» EXERCISE REQUIREMENTS
1. Repeat the part of the blog post starting with "Friday night I" and going on through "job. No problem.", word for word.
2. Condense the paragraph of the Sunday blog post that begins "Friday night I went salsa dancing" into a shorter version that keeps its main facts.

» TEXT PASSAGE
►

Sunday, April 19, 2009

Gearing up

Sundays are sort of the abyss of the week. The weekdays are full up with work and preparing for work. Saturday is full of errands and social engagements. Sundays are different. There may be something going on in the morning, a walk or sunday pancakes or catching up with laundry. Towards the end of the day, though, it gets very quiet especially if your domestic partner is a dog. Thoughts of work start to creep into your head.

Last week was particularly rough, work-wise. We're out of cold and allergy season and people are actually coming in because they have real problems. Very real, very complicated problems. They are sick and scared and have been asking questions so difficult that I don't even know where to begin. On top of that, sometimes I feel that my grasp of basic medicine is not very firm.

Friday night I went salsa dancing with some friends in Albuquerque. It was a benefit for the American Association of Minorities in Medicine. We met up with a few other friends; Seema, who is rounding the corner of her first year in Physician Assistant school at UNM, and Jose, who was set to graduate the very next day. Seema is in the stressed out, ready to fall apart portion of PA school where the end seems so far away that you can't even imagine what it will be like when you don't spend every waking moment studying or worrying. Jose is in a rosier place than that. He's done with the worst part. Now all he has to do is prepare for the certification exam, pass it, get his license and then a job. No problem.

Then its the job. The first year of working as a PA you know a little bit off the top of your head and know where to look up the rest of it. A full year after my own graduation I know I love what I do, but sometimes I don't know if I know what I'm doing. My mentors, who've been practicing for 20 and 30 years, tell me this is a normal thing. Sometimes, after all these years, they still don't know what they're doing.

So, the trick with Sunday nights, and maybe with all of the nights is to stay in the moment and not worry to much about what's going to walk through the door the next day.

Like Ginger Rogers sang in "Swing Time"; Pick yourself up, dust yourself off, and start all over again.

◄

» DATA FOR ANALYSIS
►

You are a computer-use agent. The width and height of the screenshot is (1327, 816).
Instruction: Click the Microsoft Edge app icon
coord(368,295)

◄
►

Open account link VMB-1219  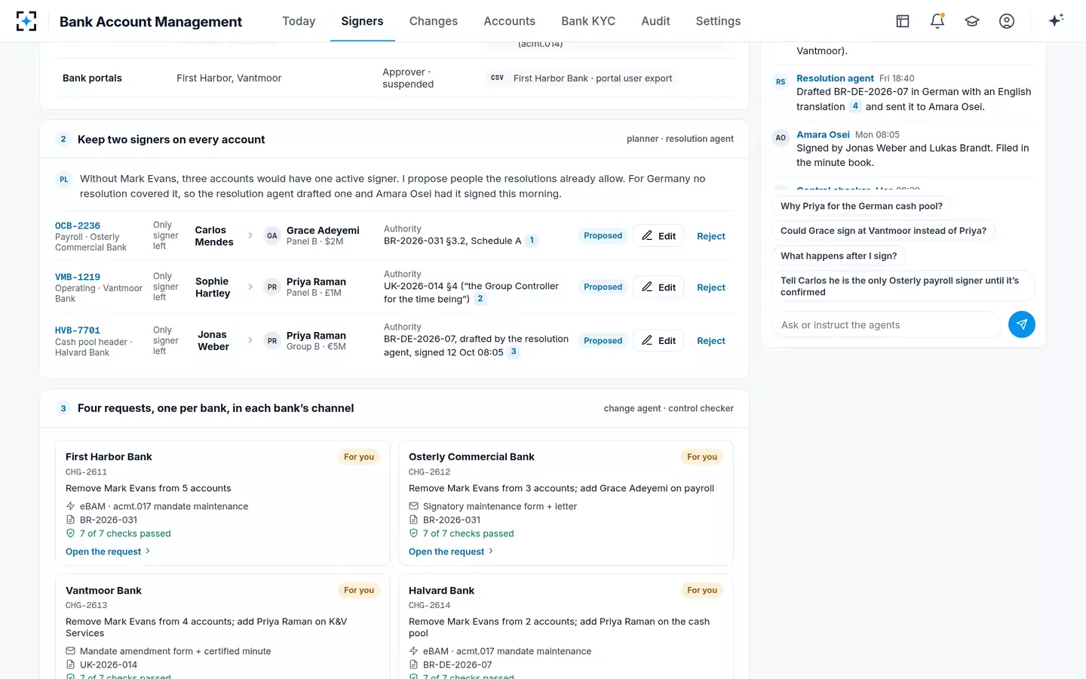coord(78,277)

◄

» RESPONSES PER TASK
1.
Friday night I went salsa dancing with some friends in Albuquerque. It was a benefit for the American Association of Minorities in Medicine. We met up with a few other friends; Seema, who is rounding the corner of her first year in Physician Assistant school at UNM, and Jose, who was set to graduate the very next day. Seema is in the stressed out, ready to fall apart portion of PA school where the end seems so far away that you can't even imagine what it will be like when you don't spend every waking moment studying or worrying. Jose is in a rosier place than that. He's done with the worst part. Now all he has to do is prepare for the certification exam, pass it, get his license and then a job. No problem.

2. On Friday night I went salsa dancing in Albuquerque with friends at a benefit for the American Association of Minorities in Medicine. There we met Seema and Jose. Seema is nearing the end of her first year of Physician Assistant school at UNM and is in the stressed stage where the end seems impossibly far away. Jose, set to graduate the next day, is past the worst part. He now only has to prepare for and pass the certification exam, get his license and find a job.